§ REQUIREMENTS: Convert the listing from the line with "At what (x,y)" up to and including the line with "Looking at the" into a numbered list, with blank lines dropped and the pictures omitted.

§ GIVEN ENTRIES:

— start —

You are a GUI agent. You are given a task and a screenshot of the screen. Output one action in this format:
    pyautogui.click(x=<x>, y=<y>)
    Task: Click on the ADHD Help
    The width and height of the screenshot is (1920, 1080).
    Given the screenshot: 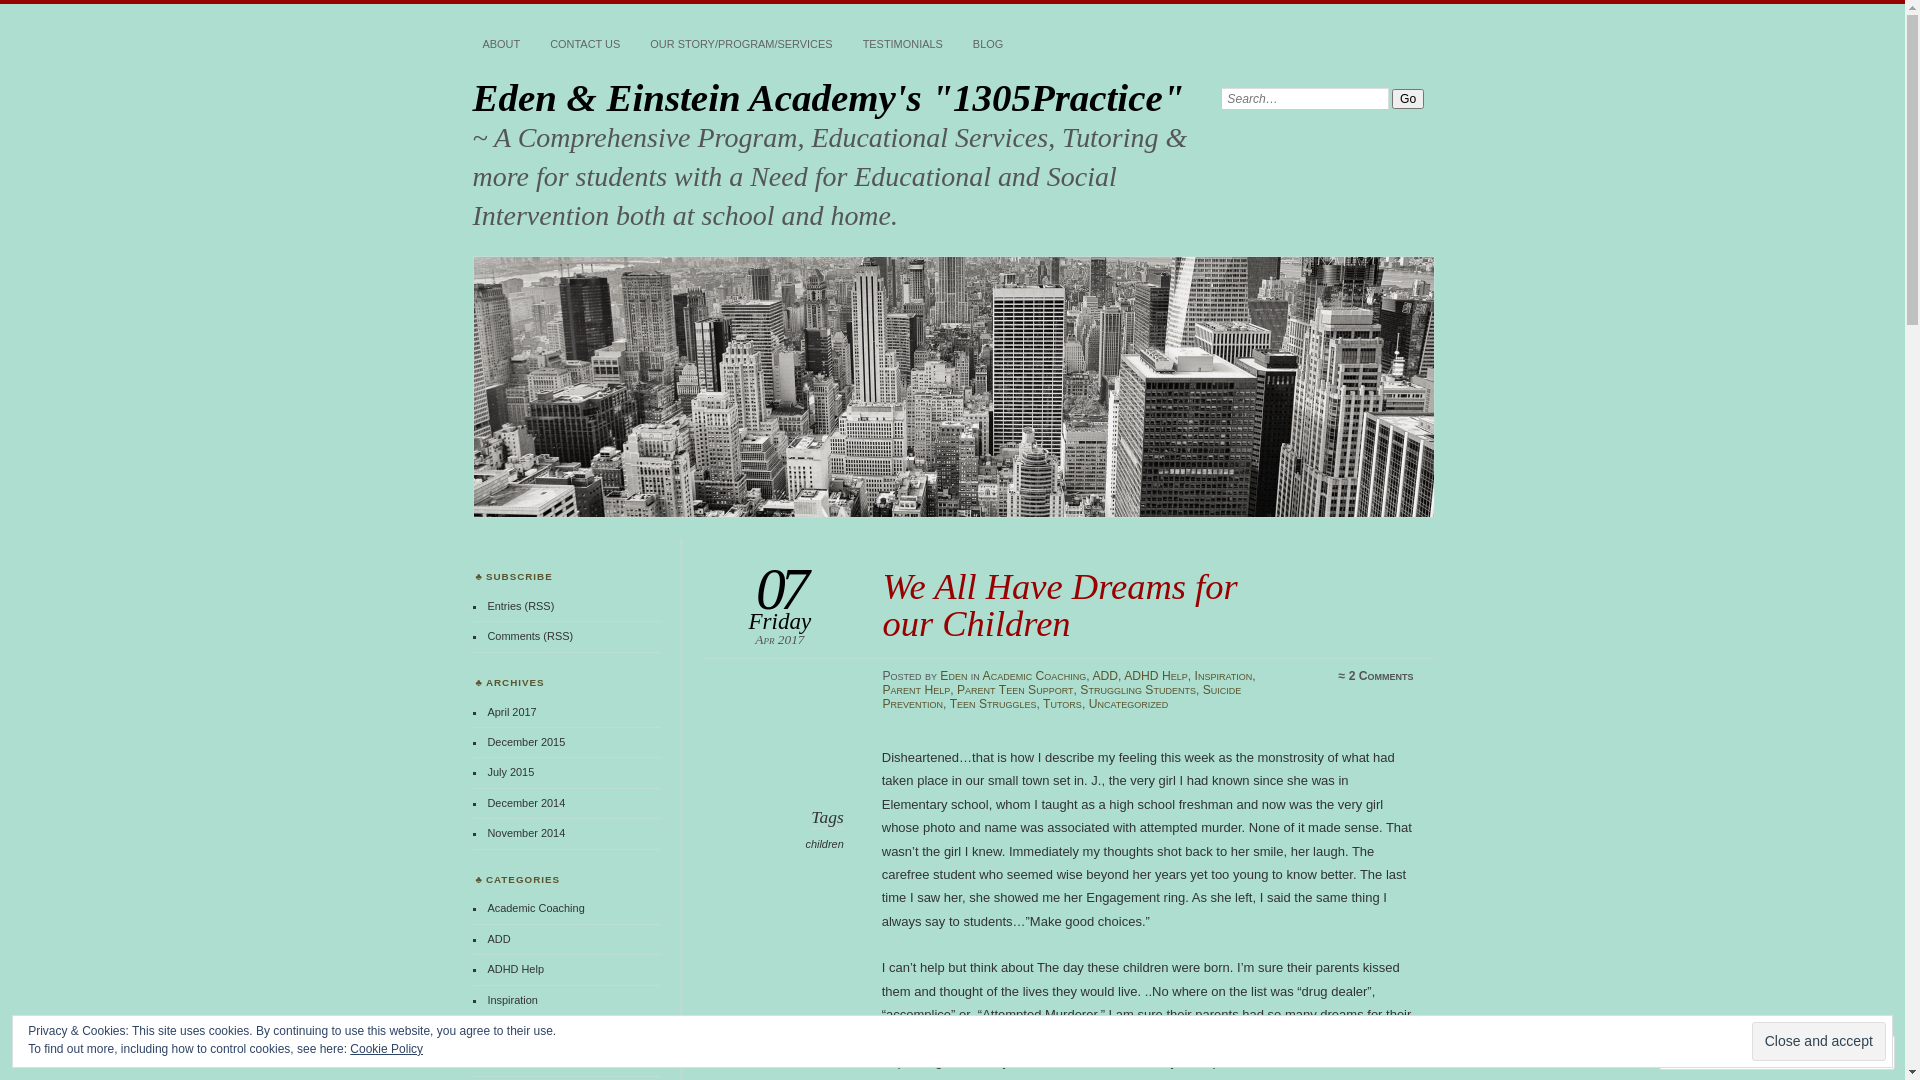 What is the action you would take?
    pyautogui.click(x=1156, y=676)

— end —
— start —

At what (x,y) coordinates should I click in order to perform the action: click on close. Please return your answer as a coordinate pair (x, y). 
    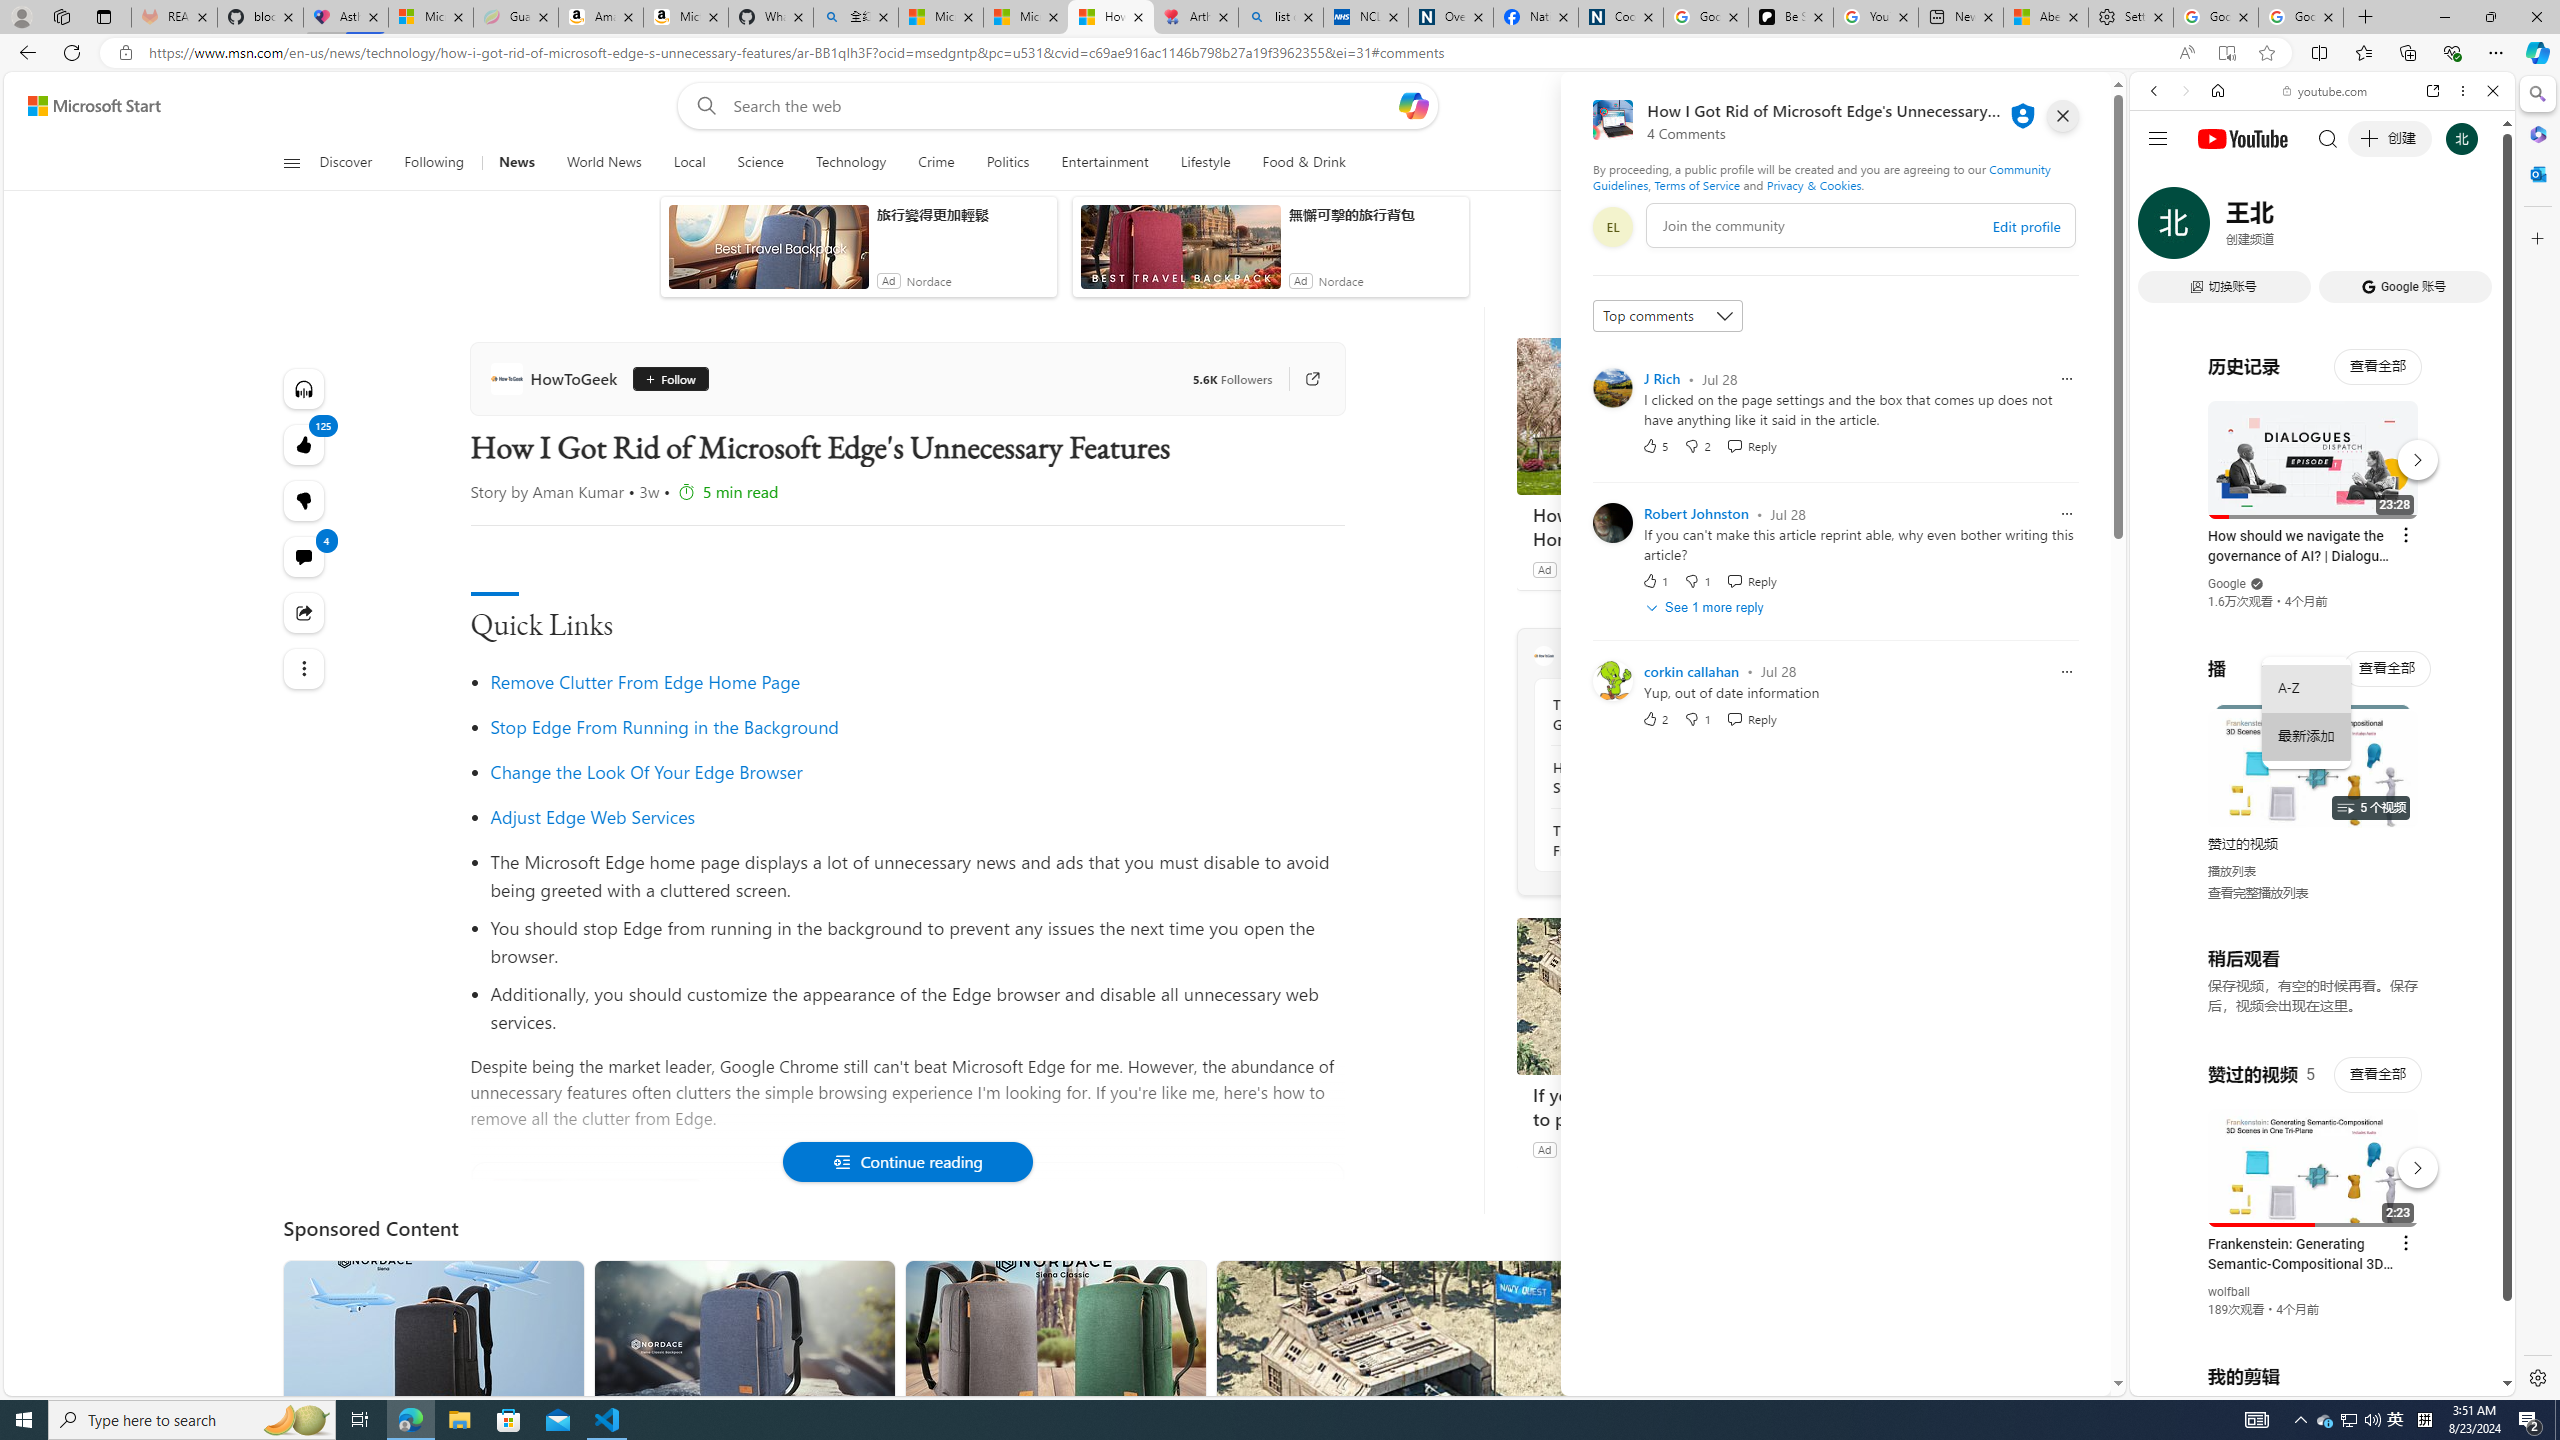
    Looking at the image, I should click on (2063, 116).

— end —

§ ANSWER FOR THIS EXERCISE:
1. At what (x,y) coordinates should I click in order to perform the action: click on close. Please return your answer as a coordinate pair (x, y). 
2.     Looking at the image, I should click on (2063, 116).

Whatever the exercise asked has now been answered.